The trend of unfinished semiconductor projects initially started in 2020 and over 10,000 of Chinese chip-related companies had to close their doors in 2021 – 2022. A record-breaking 10,900 semiconductor-related companies deregistered in 2023, a significant increase from the 5,746 companies that closed down in 2022.
For example, Shanghai Wusheng Semiconductor, a maker of OLED display drivers, microcontrollers, and CMOS image sensors, founded in 2021 with an investment of around $2.48 billion, recently went bankrupt due to financial difficulties. The bankruptcy of Shanghai Wusheng Semiconductor is not an isolated issue and is tied to the earlier financial troubles of Wu Sheng Electronics Technology Group and Nanjing Wusheng Semiconductor Technology (later renamed Nanjingxin Charming Extreme Semiconductor Technology), reports Yibeiic.

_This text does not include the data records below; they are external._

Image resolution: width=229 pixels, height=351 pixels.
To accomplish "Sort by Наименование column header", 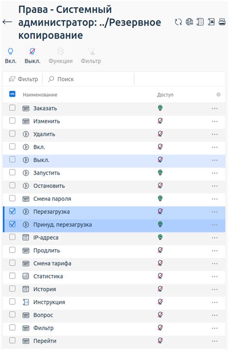I will click(x=40, y=95).
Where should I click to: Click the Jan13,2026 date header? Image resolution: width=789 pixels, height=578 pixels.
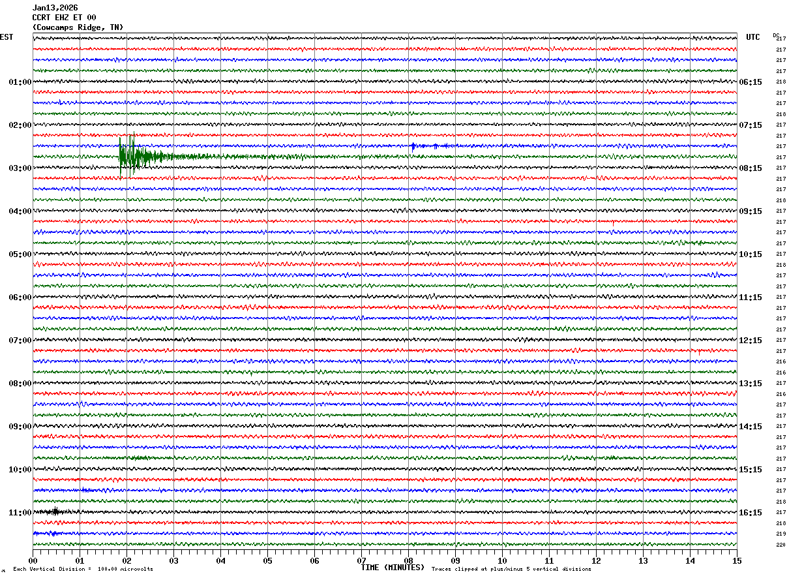[55, 8]
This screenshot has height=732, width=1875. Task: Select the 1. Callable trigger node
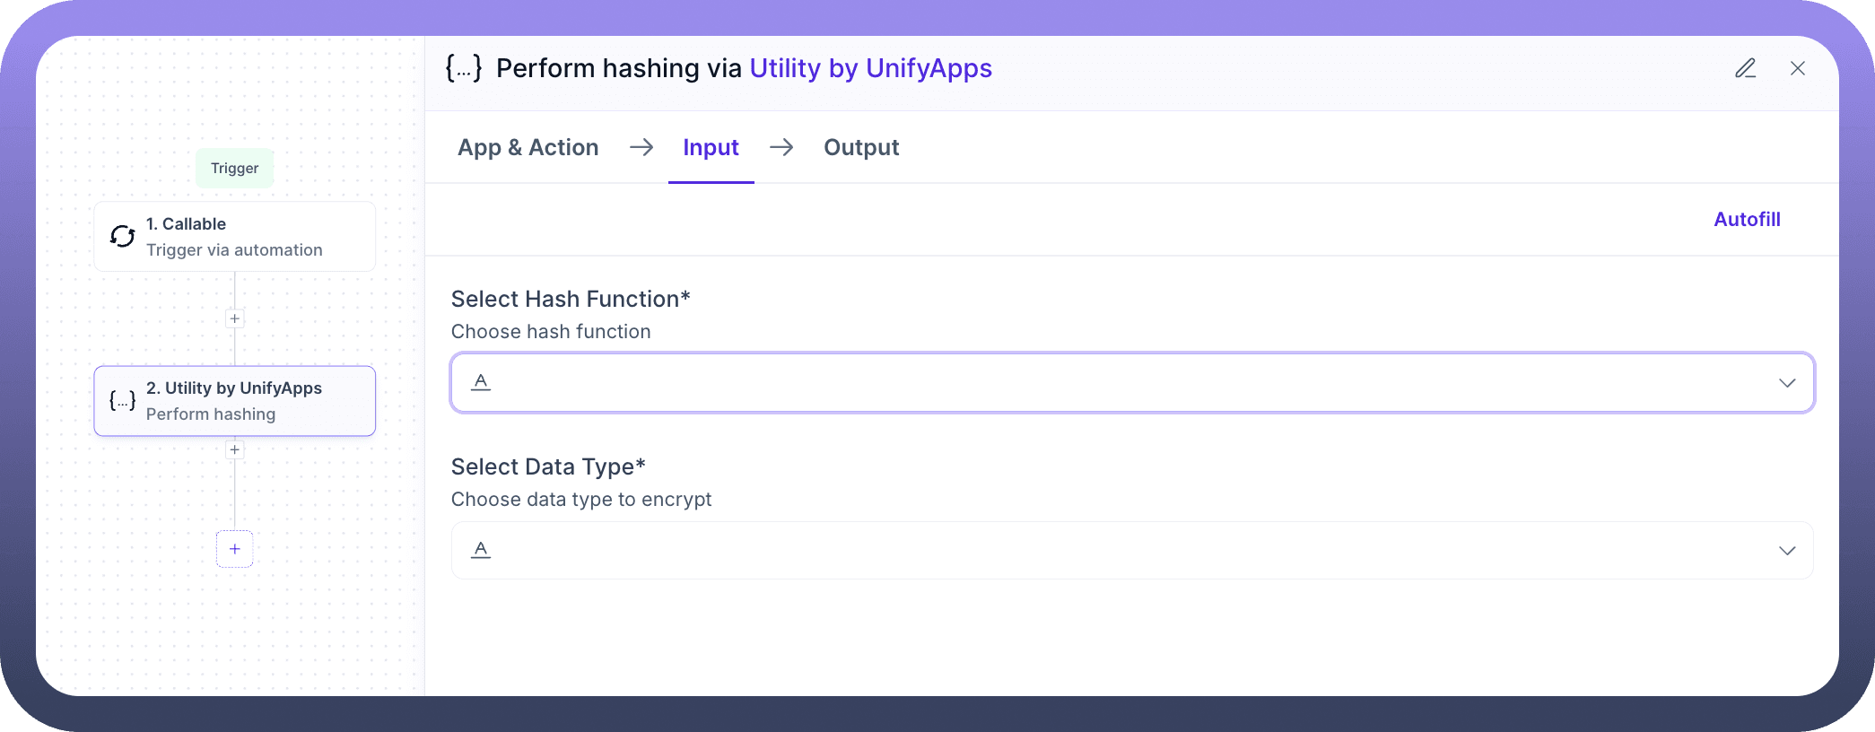pos(235,237)
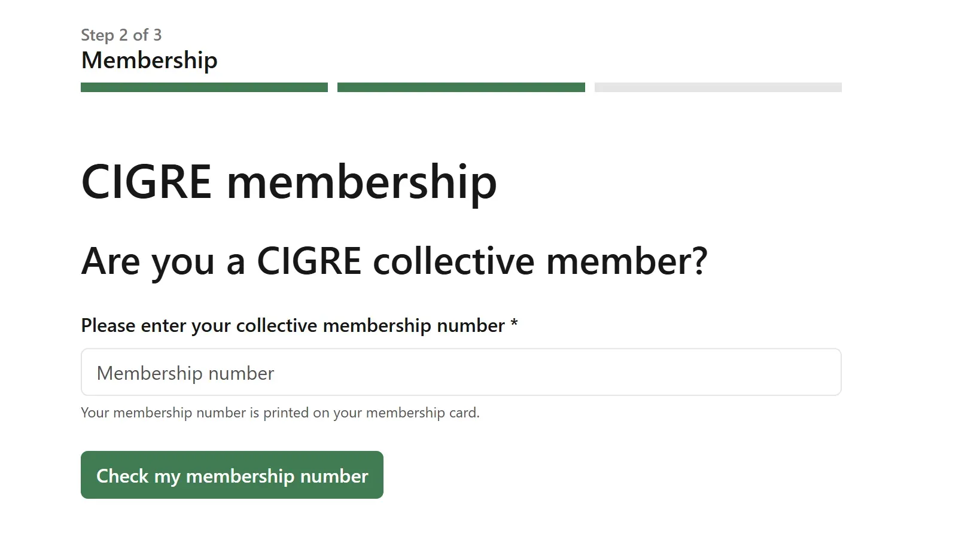Click the first green progress bar segment
977x549 pixels.
tap(204, 87)
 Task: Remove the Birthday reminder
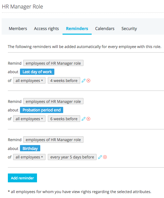(105, 157)
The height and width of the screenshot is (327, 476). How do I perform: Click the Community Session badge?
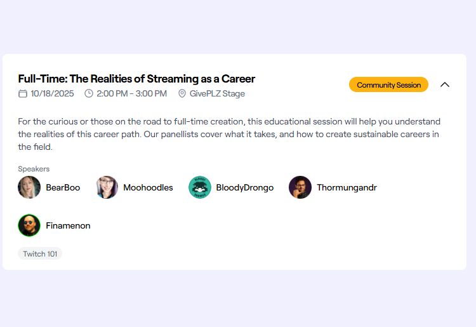click(x=388, y=84)
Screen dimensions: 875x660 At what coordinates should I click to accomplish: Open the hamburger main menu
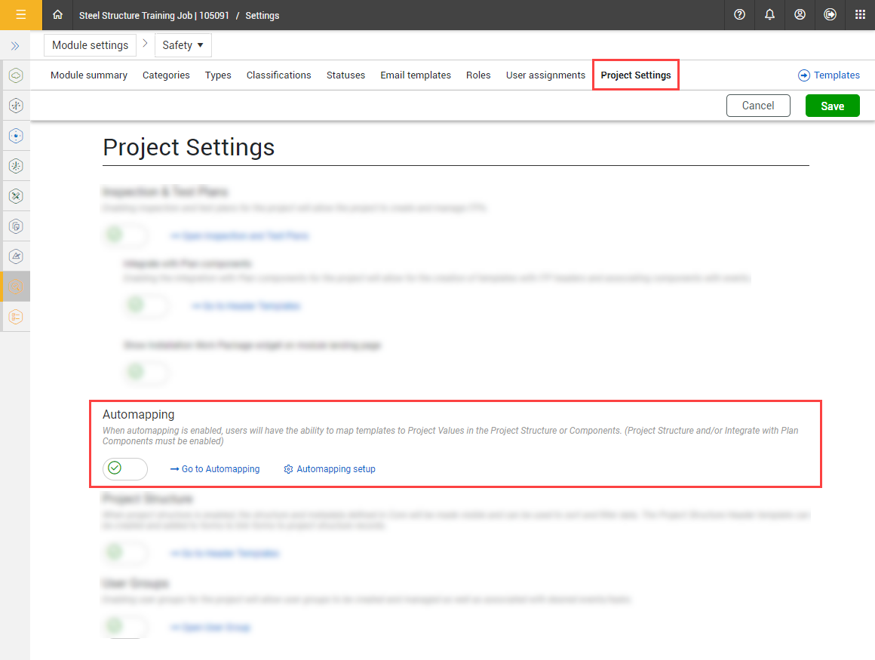[20, 15]
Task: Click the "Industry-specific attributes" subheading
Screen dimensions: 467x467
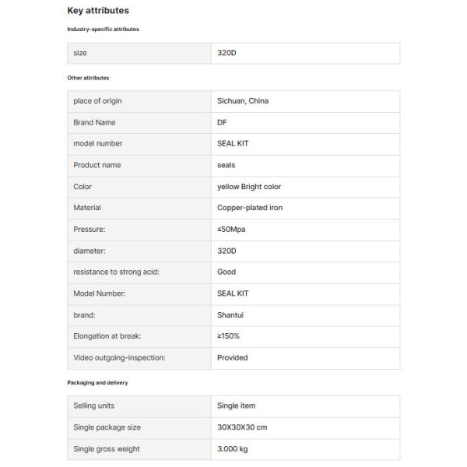Action: tap(103, 29)
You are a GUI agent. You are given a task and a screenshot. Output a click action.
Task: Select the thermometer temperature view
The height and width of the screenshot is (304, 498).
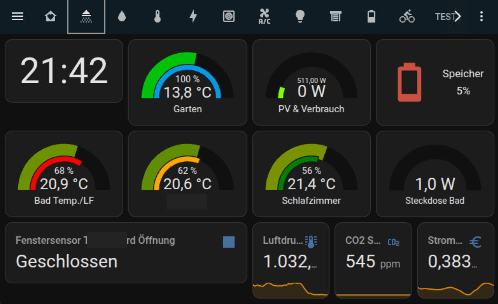[x=157, y=16]
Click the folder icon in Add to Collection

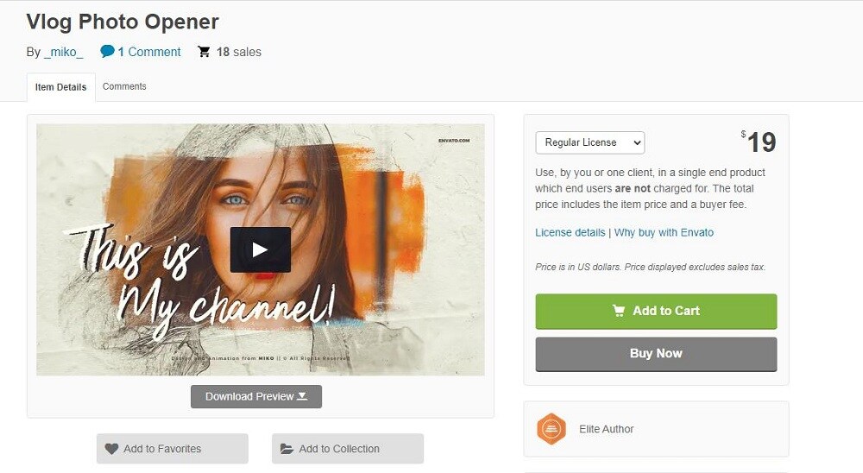[x=287, y=449]

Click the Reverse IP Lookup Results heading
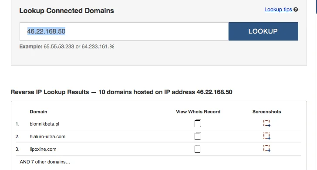121,92
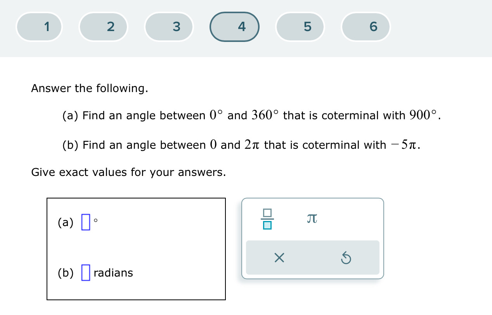The image size is (492, 315).
Task: Click the numerator square of the fraction icon
Action: point(267,213)
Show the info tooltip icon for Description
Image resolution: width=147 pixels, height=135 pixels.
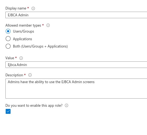(x=30, y=75)
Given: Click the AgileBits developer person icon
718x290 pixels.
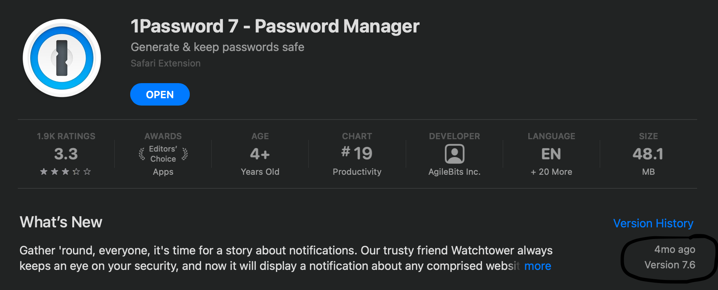Looking at the screenshot, I should (x=454, y=154).
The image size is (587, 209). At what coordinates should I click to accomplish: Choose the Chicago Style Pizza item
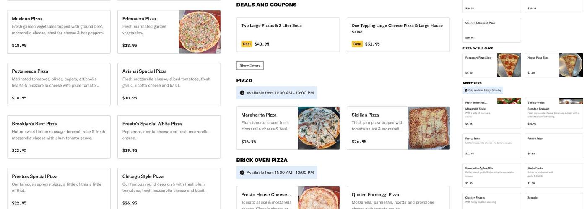(x=169, y=188)
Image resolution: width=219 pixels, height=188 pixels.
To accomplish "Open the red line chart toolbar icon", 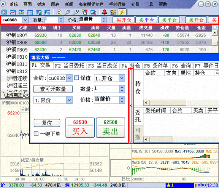I will (x=13, y=12).
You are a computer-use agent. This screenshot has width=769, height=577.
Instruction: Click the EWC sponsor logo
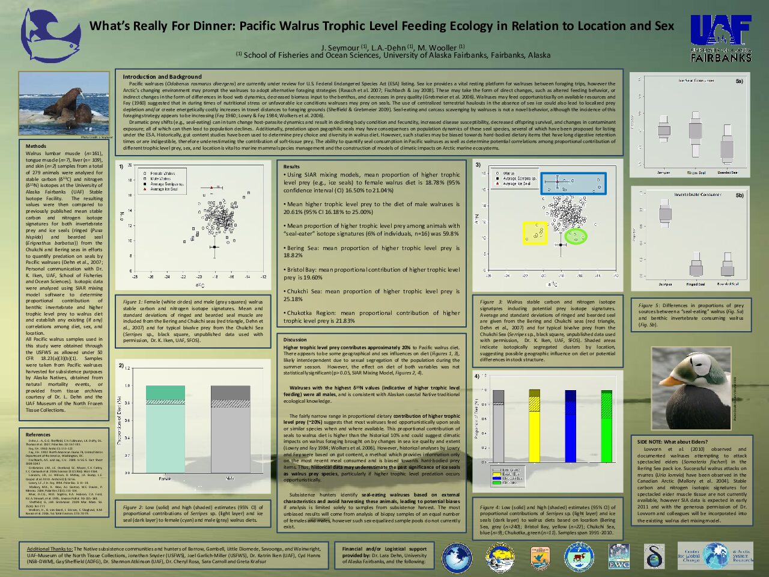[x=619, y=557]
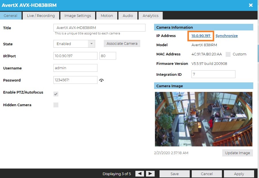Image resolution: width=259 pixels, height=178 pixels.
Task: Close the camera settings dialog
Action: [x=251, y=5]
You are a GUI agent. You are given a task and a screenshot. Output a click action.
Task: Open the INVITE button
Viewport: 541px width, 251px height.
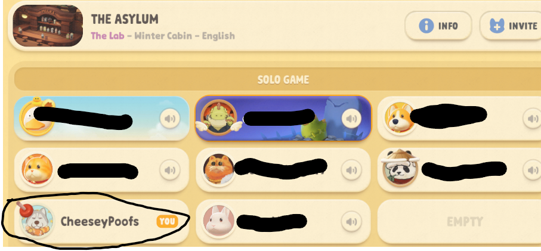click(511, 26)
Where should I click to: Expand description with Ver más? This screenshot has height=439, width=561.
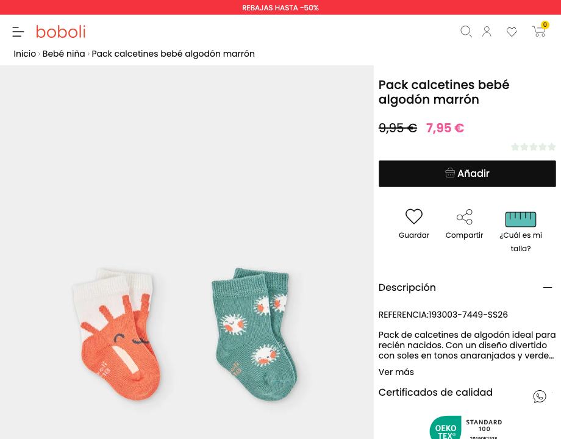tap(396, 372)
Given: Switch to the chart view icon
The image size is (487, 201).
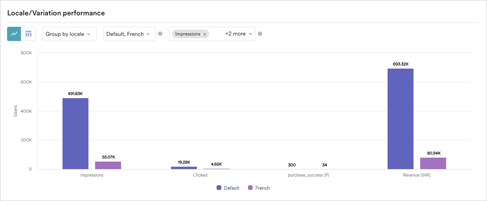Looking at the screenshot, I should (14, 34).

In July 2020, a $3 billion IDM project was initiated in Nanjing, targeting a monthly output of 40,000 300-mm wafers and an annual value of over ¥6 billion ($827 million), but saw no progress. By the end of 2020, Nanjing Wusheng Semiconductor underwent a shareholder restructuring, rebranding as Xinyue Polar Core Semiconductor in 2021, and significantly reducing its registered capital. In April 2021, Shanghai Wusheng Semiconductor announced an ¥18 billion yuan ($2.48 billion) investment plan to complete within five years. However, Wu Sheng Electronics filed for bankruptcy in 2023, and by now Shanghai Wusheng Semiconductor has also become insolvent. This bankruptcy has sparked fears of a new wave of industry closures similar to those seen in 2020.
China's push to develop its semiconductor industry began in 2014, driven by substantial government subsidies. The result was a rapid increase in the number of semiconductor companies and parks. In 2020 alone, 50,000 semiconductor-related companies were registered, with substantial investments from provinces like Jiangsu, Anhui, Zhejiang, Shandong, and Shanghai as well as from various government-controlled organizations.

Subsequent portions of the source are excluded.